I really don't know, but I would think they would have to. The canal we are on just had a settlement with the tribes because someone on behalf of the ditch company changed the river years ago; way before we come here, and of course we are paying for that.



Vol said:


> Is other comparables in the area also bringing $10K per acre? That seems very high.
> 
> Regards, Mike


Well in the past they have had some five acre building sites that they were trying to get $50,000 per building site, so that would make them $10 grand per acre. As far as farms I have not seen any that high. Maybe if something near Lander, or Dubois.



Vol said:


> That is unreal to think that those two homes are worth 600K. I could build both here for about 1/3 of that.....they appear very small.
> 
> Regards, Mike


No, I would say those homes are no where near worth 600K, and yes they are small. I would guess that they are not much more than 1000 square feet each. They are also fairly close to each other, maybe within 300 yards or so.

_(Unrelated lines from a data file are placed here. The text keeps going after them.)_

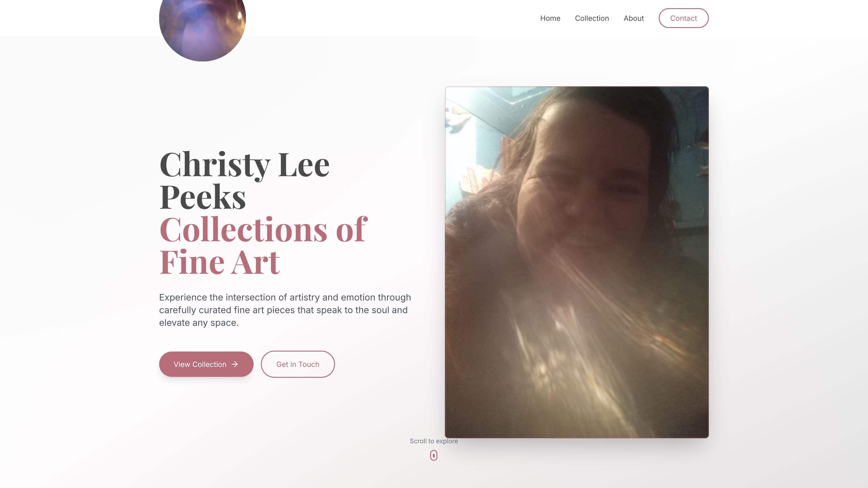Screen dimensions: 868x488
Task: Click the text 'elevate any space.'
Action: point(199,323)
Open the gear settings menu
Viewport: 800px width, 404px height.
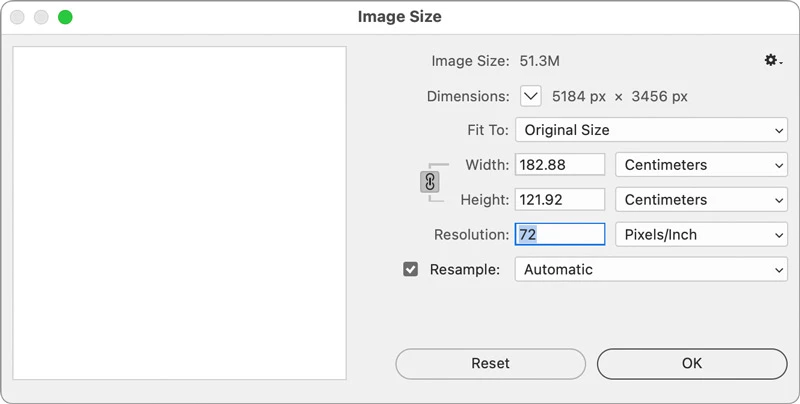(x=772, y=61)

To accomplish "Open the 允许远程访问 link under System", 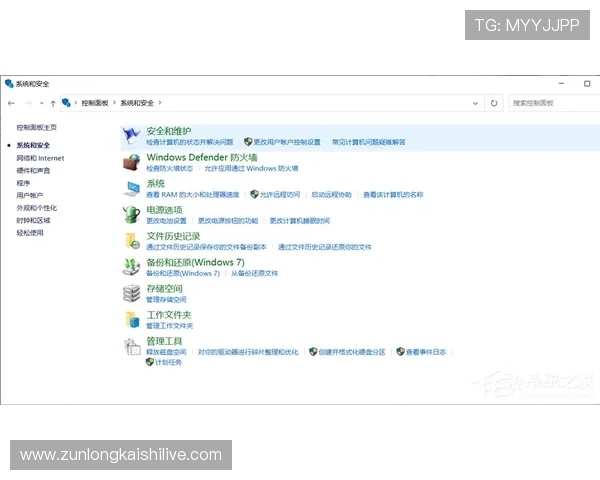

I think that the land would be much more valuable if it was broke up into a bunch of five acre building sites.


----------



## Teslan (Aug 20, 2011)

Real estate prices are local. To me or someone from say CA would think that was downright affordable. A neighbor just sold his 80 acres, fairly nice house, 2nd small farm house, small milking parlor, fences for $2.5 Million. House by itself and 5 acres is worth about $500,000 though. The buyer was from CA and then did some major renovations to the milking barn and pens as well as built a new lagoon. I thought that $2.5 million was a lot. But to this guy it probably was cheap.


----------



## Vol (Jul 5, 2009)

Teslan said:


> Real estate prices are local. To me or someone from say CA would think that was downright affordable. A neighbor just sold his 80 acres, fairly nice house, 2nd small farm house, small milking parlor, fences for $2.5 Million. House by itself and 5 acres is worth about $500,000 though. The buyer was from CA and then did some major renovations to the milking barn and pens as well as built a new lagoon. I thought that $2.5 million was a lot. But to this guy it probably was cheap.

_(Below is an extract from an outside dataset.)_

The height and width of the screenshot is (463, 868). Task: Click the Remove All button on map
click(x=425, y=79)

Definitely local.....here, acreage on the river I live on brings about 25K per acre for raw land.....but I live in the crowded east....I did not expect to see land in Wyoming for that price unless it was in Jackson....where it would bring even much more.

Regards, Mike


----------



## haystax (Jul 24, 2010)

CowboyRam said:


> Here is another high priced farm. Although it does have two houses and several other building on it. It also very close to town. It does appear that all the equipment and the livestock go with it.
> 
> http://www.haydenoutdoors.com/land-for-sale/riverton-hay-farm


Lol! If that guy gets his price I might list my farm with him!

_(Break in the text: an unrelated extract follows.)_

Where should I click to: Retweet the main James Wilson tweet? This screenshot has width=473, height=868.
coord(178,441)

What does legitimate farm ground bring in your area?


----------



## CowboyRam (Dec 13, 2015)

To be honest I am not really sure, have not really been keeping tract of it.


----------



## Bgriffin856 (Nov 13, 2013)

That's not really to bad compared to some I've seen listed around certain parts of the country. Cattle and equipment details would be nice

Simple math with they give you that's a little over six tons of hay per acre

Cheap taxes too


----------